Bladder Cancer Clinical Trial
Official title:
A Phase I/II Single-Arm Trial to Evaluate the Combination of Cisplatin and Gemcitabine With the mTOR Inhibitor Temsirolimus for First-Line Treatment of Patients With Advanced Transitional Cell Carcinoma of the Urothelium
RATIONALE: Drugs used in chemotherapy, such as gemcitabine hydrochloride and cisplatin, work
in different ways to stop the growth of tumor cells, either by killing the cells or by
stopping them from dividing. Temsirolimus may stop the growth of tumor cells by blocking some
of the enzymes needed for cell growth. Giving gemcitabine hydrochloride and cisplatin
together with temsirolimus may kill more tumor cells.
PURPOSE: This phase I/II trial is studying the side effects and best dose of temsirolimus
given together with gemcitabine hydrochloride and cisplatin as first-line therapy in treating
patients with locally advanced and/or metastatic transitional cell cancer of the urothelium.
OBJECTIVES:
Primary
- To determine a safety profile of temsirolimus in combination with cisplatin and
gemcitabine hydrochloride, including dose-limiting toxicities (DLTs) and
maximum-tolerated dose (MTD) in patients with locally advanced and/or metastatic
transitional cell carcinoma of the urothelium. (phase I)

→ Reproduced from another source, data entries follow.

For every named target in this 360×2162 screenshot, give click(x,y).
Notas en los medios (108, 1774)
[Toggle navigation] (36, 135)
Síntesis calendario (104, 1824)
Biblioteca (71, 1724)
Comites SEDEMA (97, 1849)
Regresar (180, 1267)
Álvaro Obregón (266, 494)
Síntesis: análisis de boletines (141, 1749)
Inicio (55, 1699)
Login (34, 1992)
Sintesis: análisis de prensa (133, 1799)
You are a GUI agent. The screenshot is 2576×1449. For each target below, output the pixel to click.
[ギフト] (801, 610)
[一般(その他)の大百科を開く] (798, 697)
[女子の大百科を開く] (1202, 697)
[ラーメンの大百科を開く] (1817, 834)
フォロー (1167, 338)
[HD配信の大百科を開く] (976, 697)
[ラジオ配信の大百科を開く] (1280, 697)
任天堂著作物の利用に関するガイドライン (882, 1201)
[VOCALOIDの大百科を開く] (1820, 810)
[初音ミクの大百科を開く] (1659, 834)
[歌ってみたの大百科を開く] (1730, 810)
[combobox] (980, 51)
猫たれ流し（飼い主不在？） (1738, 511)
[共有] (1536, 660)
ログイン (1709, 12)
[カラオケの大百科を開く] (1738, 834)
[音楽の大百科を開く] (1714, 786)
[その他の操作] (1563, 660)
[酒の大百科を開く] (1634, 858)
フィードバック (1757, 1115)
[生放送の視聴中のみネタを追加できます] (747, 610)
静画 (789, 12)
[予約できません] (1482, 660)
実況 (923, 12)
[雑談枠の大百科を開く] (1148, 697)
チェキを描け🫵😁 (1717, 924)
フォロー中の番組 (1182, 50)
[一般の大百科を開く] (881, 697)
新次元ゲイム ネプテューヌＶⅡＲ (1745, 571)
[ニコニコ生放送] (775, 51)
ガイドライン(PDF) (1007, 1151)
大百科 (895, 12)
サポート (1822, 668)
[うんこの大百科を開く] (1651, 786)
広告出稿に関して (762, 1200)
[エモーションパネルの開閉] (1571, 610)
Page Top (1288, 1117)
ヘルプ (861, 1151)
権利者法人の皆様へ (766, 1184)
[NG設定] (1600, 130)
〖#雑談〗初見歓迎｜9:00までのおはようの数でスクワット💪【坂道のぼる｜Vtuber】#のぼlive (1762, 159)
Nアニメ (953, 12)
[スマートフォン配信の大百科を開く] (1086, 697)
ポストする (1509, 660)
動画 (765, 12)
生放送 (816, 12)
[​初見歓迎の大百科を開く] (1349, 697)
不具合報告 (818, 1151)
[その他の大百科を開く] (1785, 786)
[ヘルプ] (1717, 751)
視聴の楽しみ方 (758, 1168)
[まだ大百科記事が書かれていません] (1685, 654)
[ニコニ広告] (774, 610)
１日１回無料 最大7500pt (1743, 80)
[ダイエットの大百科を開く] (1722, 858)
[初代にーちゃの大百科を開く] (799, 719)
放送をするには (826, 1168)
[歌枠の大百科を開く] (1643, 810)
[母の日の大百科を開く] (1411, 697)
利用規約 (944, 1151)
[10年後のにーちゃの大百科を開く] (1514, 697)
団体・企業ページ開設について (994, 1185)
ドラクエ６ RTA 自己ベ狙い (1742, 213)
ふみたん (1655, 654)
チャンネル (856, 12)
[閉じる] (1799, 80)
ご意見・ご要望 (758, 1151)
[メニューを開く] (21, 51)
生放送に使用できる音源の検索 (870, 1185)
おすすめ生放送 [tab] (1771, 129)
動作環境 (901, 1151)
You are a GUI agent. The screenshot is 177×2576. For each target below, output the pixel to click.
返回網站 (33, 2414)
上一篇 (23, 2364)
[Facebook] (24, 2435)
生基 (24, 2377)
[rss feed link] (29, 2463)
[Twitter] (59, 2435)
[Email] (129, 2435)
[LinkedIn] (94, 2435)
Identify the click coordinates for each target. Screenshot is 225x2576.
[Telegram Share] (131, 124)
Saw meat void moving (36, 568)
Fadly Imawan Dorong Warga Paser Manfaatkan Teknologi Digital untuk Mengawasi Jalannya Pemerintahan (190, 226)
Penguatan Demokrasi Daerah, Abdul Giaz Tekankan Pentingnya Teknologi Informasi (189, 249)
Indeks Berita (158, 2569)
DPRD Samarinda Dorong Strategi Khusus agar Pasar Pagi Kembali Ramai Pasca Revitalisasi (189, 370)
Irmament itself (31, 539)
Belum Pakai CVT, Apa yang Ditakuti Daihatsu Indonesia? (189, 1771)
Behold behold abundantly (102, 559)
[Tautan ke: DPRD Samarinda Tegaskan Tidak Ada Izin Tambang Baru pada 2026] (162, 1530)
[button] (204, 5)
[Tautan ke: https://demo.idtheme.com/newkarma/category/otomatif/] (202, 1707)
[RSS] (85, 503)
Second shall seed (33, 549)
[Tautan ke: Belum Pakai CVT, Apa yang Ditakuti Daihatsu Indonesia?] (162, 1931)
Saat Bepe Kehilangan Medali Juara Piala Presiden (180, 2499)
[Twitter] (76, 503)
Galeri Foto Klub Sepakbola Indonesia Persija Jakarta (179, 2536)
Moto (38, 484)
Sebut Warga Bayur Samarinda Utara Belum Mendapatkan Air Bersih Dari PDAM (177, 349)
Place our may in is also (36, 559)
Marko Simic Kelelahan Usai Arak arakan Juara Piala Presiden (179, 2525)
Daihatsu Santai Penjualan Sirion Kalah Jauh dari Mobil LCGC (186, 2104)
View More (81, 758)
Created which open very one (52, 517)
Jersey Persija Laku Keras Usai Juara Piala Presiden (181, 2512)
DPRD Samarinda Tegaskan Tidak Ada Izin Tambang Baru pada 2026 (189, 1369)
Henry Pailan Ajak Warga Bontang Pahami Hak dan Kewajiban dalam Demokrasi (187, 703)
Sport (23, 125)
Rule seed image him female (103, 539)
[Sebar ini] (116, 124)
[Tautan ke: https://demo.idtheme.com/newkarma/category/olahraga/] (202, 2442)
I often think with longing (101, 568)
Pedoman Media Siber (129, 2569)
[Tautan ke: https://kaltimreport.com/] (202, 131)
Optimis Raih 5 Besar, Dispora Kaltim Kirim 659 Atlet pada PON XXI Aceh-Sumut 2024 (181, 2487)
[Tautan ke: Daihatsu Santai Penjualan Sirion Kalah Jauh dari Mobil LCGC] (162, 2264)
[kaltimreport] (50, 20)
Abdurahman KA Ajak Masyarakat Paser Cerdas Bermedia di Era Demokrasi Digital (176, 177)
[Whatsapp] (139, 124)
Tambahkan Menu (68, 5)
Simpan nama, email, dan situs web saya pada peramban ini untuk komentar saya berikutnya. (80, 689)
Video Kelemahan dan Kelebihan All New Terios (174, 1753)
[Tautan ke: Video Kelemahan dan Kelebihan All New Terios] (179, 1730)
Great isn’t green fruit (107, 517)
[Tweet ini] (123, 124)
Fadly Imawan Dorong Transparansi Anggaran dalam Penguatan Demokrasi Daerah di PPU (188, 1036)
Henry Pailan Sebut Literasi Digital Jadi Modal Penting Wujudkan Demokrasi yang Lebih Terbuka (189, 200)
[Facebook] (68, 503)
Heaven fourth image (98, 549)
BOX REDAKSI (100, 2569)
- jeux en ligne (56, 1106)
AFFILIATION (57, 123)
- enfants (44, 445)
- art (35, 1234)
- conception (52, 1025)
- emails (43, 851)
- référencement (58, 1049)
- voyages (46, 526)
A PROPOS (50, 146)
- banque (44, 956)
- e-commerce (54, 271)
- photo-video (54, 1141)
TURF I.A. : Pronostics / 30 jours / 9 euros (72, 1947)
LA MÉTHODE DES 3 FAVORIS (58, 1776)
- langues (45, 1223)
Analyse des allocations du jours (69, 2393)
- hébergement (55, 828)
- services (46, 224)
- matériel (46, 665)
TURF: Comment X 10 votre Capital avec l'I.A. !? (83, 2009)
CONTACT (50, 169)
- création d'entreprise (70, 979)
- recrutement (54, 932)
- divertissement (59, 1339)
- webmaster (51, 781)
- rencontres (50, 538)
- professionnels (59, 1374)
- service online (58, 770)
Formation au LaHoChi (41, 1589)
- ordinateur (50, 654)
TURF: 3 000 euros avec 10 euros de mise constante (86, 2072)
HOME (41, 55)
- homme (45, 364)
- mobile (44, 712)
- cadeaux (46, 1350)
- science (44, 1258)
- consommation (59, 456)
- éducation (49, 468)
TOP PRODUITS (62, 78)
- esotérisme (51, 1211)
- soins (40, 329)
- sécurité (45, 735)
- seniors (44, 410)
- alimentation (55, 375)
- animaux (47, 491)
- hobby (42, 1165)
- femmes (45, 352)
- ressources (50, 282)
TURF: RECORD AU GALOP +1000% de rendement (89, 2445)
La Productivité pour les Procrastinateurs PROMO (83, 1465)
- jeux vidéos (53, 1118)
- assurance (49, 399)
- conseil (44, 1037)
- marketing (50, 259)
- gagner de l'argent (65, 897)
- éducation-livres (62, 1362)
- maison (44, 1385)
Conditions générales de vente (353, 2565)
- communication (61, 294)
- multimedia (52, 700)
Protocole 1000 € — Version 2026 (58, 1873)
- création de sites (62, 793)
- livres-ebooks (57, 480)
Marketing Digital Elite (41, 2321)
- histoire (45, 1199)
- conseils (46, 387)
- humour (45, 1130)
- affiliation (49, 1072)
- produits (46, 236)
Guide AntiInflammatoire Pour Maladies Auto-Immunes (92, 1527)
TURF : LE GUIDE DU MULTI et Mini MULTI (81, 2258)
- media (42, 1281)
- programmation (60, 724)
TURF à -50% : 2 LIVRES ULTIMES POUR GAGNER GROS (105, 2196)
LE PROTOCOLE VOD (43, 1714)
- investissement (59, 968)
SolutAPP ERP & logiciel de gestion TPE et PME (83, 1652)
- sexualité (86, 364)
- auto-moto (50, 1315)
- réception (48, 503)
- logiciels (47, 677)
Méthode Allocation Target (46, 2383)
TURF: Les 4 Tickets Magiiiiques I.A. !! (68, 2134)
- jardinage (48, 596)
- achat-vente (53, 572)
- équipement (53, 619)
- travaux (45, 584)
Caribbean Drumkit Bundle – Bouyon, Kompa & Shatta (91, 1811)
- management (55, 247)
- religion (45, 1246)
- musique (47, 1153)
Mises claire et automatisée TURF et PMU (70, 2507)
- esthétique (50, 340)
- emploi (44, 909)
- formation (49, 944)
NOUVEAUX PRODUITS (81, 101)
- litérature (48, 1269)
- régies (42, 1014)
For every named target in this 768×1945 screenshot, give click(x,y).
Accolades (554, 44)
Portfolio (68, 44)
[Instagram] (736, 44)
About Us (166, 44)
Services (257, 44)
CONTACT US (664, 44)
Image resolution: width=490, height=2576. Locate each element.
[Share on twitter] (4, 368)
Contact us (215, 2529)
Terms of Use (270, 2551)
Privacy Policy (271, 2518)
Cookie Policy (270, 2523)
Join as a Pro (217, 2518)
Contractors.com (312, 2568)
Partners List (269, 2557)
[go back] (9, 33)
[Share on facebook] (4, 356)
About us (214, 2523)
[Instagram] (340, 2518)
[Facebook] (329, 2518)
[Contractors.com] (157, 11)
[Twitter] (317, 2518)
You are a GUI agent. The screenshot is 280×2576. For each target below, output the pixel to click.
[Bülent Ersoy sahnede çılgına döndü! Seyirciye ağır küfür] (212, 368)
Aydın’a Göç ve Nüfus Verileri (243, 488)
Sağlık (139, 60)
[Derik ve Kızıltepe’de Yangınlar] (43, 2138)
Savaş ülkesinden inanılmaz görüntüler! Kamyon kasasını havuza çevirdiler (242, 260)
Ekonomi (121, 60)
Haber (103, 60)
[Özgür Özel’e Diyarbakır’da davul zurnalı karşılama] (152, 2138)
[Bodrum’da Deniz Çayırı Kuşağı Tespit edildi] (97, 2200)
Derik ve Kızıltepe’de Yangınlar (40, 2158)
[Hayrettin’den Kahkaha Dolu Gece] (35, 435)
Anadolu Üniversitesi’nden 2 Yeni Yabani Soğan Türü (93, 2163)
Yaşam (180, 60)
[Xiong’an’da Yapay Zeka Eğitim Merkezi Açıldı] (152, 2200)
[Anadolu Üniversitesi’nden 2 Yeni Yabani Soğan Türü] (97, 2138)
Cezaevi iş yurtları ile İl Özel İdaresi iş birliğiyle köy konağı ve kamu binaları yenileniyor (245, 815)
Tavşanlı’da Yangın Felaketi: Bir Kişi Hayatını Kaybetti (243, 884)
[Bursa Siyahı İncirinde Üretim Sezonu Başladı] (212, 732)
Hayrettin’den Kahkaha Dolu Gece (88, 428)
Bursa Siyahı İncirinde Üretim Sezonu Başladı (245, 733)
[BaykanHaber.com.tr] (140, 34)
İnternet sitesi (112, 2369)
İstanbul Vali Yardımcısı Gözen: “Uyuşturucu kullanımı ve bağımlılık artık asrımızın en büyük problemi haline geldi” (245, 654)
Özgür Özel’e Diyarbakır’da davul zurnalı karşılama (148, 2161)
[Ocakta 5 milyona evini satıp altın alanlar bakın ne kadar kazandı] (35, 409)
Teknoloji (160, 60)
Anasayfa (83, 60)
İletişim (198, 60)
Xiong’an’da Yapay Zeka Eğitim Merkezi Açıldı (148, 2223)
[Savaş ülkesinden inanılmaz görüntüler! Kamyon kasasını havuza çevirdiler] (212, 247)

- To determine the recommended dose for the Phase II stage of the trial and subsequent
studies. (phase I)
- To assess progression-free survival (PFS) at six months from date of enrollment. (phase
II)
Secondary
- To determine the pharmacokinetic profile of temsirolimus in combination with cisplatin
and gemcitabine hydrochloride. (phase I)
- To determine tolerability (side-effects) and feasibility (number of participants
requiring dose delays or reduction and/or treatment withdrawal). (phase II)
- To determine objective response rate as assessed by RECIST. (phase II)
- To assess PFS of these patients. (phase II)
- To assess overall survival of these patients. (phase II)
- To determine toxicity during and after treatment in these patients. (phase II)
OUTLINE: This is a multicenter, phase I dose-escalation study of temsirolimus followed by a
phase II study.
Patients receive gemcitabine hydrochloride IV over 30 minutes on days 1 and 8, cisplatin IV
over 3-4 hours on day 1, and temsirolimus IV over 30 minutes on days 1 or 2, 8 or 9, and 15.
Treatment repeats every 21 days for up to 6 courses in the absence of disease progression or
unacceptable toxicity.
Blood specimens may be collected periodically for pharmacokinetic studies.
After completion of study treatment, patients are followed at 6 months and 1 year.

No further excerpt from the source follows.